Exercise requirements - Starting at the line that contains "Instruction: Enable the Off-Peak Mode toggle" and stopping after the last line, set down the listing exactly as it is. Add nothing.

====== Dataset

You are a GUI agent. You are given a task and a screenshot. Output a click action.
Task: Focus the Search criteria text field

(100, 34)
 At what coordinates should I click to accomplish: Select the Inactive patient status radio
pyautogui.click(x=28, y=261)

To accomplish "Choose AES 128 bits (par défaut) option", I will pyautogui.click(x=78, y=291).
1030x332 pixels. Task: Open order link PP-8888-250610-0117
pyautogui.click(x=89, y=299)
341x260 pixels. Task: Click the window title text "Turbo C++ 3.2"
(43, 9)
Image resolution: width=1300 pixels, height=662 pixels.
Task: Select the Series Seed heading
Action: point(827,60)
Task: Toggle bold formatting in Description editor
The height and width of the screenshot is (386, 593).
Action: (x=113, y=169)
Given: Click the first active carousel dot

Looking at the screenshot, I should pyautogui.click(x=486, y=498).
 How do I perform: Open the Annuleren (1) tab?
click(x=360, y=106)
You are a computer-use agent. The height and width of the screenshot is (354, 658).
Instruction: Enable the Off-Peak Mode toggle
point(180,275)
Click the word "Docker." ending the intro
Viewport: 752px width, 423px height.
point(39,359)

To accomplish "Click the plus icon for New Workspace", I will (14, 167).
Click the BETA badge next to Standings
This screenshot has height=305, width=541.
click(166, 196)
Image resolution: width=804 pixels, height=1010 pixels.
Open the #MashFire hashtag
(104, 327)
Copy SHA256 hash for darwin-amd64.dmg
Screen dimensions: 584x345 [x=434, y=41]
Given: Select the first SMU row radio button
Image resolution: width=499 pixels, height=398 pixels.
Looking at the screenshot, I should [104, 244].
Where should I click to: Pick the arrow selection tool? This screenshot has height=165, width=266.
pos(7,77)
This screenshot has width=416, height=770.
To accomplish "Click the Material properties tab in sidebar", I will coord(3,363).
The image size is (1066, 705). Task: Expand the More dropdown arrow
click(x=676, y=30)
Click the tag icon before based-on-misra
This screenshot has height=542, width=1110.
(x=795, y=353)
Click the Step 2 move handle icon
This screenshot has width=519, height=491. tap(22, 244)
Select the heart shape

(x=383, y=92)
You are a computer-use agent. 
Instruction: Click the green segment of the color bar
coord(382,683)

============

Solution for this task -
Instruction: Enable the Off-Peak Mode toggle
point(180,275)
Click the word "Docker." ending the intro
Viewport: 752px width, 423px height.
point(39,359)

To accomplish "Click the plus icon for New Workspace", I will (14, 167).
Click the BETA badge next to Standings
This screenshot has height=305, width=541.
click(166, 196)
Image resolution: width=804 pixels, height=1010 pixels.
Open the #MashFire hashtag
(104, 327)
Copy SHA256 hash for darwin-amd64.dmg
Screen dimensions: 584x345 [x=434, y=41]
Given: Select the first SMU row radio button
Image resolution: width=499 pixels, height=398 pixels.
Looking at the screenshot, I should [104, 244].
Where should I click to: Pick the arrow selection tool? This screenshot has height=165, width=266.
pos(7,77)
This screenshot has width=416, height=770.
To accomplish "Click the Material properties tab in sidebar", I will coord(3,363).
The image size is (1066, 705). Task: Expand the More dropdown arrow
click(x=676, y=30)
Click the tag icon before based-on-misra
This screenshot has height=542, width=1110.
(x=795, y=353)
Click the Step 2 move handle icon
This screenshot has width=519, height=491. tap(22, 244)
Select the heart shape

(x=383, y=92)
You are a computer-use agent. 
Instruction: Click the green segment of the color bar
coord(382,683)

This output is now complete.